Once a drug receives marketing authorization, a “reference” price is set. In
Continental Europe, this results from negotiations between pharmaceutical
companies and social security systems that enjoy substantial bargaining power.
The resulting price acts as a binding, fixed price cap (in theory, pharmaceutical
companies can lower their price below the reimbursement price). In the US,
private insurance companies, Health Management Organisation, corporations that
offer their own specific package negotiate at what prices drugs will be eligible for
insurance coverage. Similarly to Europe, these private entities have bargaining
power (in Japan, the insurers have little bargaining power, see Iizuaka 2012).
Hence, while pricing is set freely in the US, the reimbursed price acts as a de facto
lid on prices, since the most drug sales are covered by some form of insurance
coverage.
When determining the reimbursement price, insurance companies/health
authorities factor in the availability of existing drugs. All else equal, the re-
imbursement price is likely to be lower the greater the availability of therapeutic
substitutes. By contrast, the maximum price is likely to be set at a high level for
drugs that represent a genuine therapeutic breakthrough. The fact that insurance
companies/health authorities establish a maximum price (that is not lowered
unilaterally thereafter) is compatible with the conjecture that firms would have
chosen higher prices had they been free to do so. More importantly, the
mechanism to establish a re-imbursement price clearly indicates that drugs that
are therapeutic substitute compete with each other, even before product launch.

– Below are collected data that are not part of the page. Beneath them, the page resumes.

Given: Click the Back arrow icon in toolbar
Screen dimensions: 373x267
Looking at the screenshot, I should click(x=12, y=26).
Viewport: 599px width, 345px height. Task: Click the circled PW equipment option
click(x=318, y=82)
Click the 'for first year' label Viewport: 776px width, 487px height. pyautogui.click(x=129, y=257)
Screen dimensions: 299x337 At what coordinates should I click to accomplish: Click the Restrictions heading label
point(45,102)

2.2 Stage II: Product Market Competition prior to LoE
Once the drug has received regulatory approval and reference price is established,
firms compete for patients. To a significant extent, the nature of the competitive
interaction depends on the characteristics of demand.

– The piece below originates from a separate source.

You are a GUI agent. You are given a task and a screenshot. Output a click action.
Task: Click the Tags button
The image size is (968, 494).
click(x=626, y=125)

The vast majority of patients are uninformed about the intrinsic characteristics of
a particular drug. For instance, the existence of side-effects can affect well-being
and/or compliance with a particular treatment. In addition, medical expertise is
required to determine, ex-ante, the optimal drug choice from a therapeutic
perspective. This information asymmetry means that patient's role is passive in the
sense that it is limited to describing his/her condition and his/her reaction in
terms of effectiveness and incidence of side-effects. As a general rule, patients do
not determine the particular drug (or combination thereof) that they are
prescribed. In addition, the deciding agents (doctors) generally do not bear any
direct cost associated with their prescription choices (except in the case of demonstrated bad praxis).
5
Such forces limit the scope for price competition prior to the entry of generic
versions of a particular molecule. However, at least in the case of the US, Third
Party Payers (TPP) such as Health Management Organisations (HMOs), Pharmacy
Benefit Managers (PBMs), and patients who pay out of pocket, ensure that demand
remains sensitive to price. In addition, for drugs sold to hospitals, price influences
managers’ recommendations regarding the most cost effective treatment.

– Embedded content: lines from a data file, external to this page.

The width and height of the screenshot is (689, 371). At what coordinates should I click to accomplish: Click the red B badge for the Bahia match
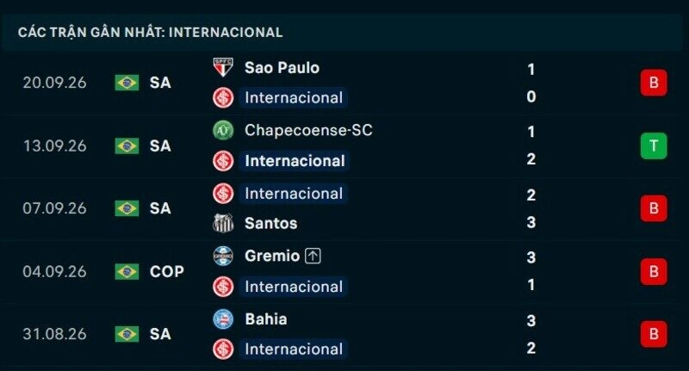tap(654, 334)
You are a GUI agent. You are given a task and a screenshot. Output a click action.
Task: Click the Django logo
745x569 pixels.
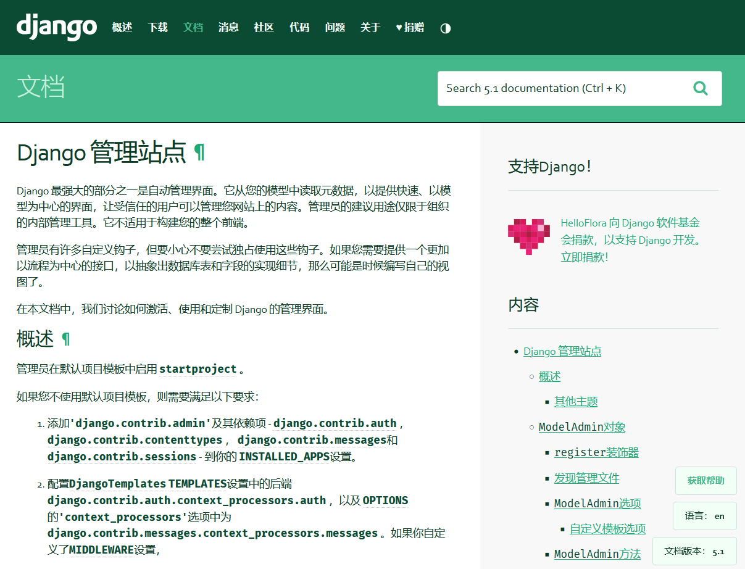pyautogui.click(x=56, y=27)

Price competition while firms are still covered by IP rights is coupled by tough
competition through advertising and promotion. According to figures in Donohue
et al. (2007, p. 497), in 2005, originator firms spent, on average, 18% of the
revenues on promotion in its various forms: detailing, distribution of free samples,
and adverts in specialised journals. Detailing consist of individual visits by sales
agents to provide information to practitioners. In the US, this is complemented by
Direct-to-Consumer Advertising since 1997. The amounts spent on promotion are
slightly above R&D expenditure, indicating the strategic role played by it. In the
Astra Zeneca case, the European Court of Justice confirmed the importance of
promotional effort in the competitive process.6
Lowe (2013) provides more recent figures to the same effect. The accounting
category where advertising, promotion, and marketing end up is now called
“SG&A” (Sales, General and Administrative). This is a broader group as it also
includes executive salaries. Lowe (2013) reports “that Merck’s [SG&A] are at 27%
of revenues [R&D: 17.3%], Pfizer is at 33% [R&D: 14.2%], AstraZeneca is just over
31% [R&D: 15.1%], Bristol-Myers Squibb is at 28% [R&D: 22%], and Novartis is at
34% [R&D: 22% according to their 2013 financial report]”. For comparison, SG&A
represents 21.5% of IBM’s sales, 20% of 3M’s and 6.5% of Apple’s.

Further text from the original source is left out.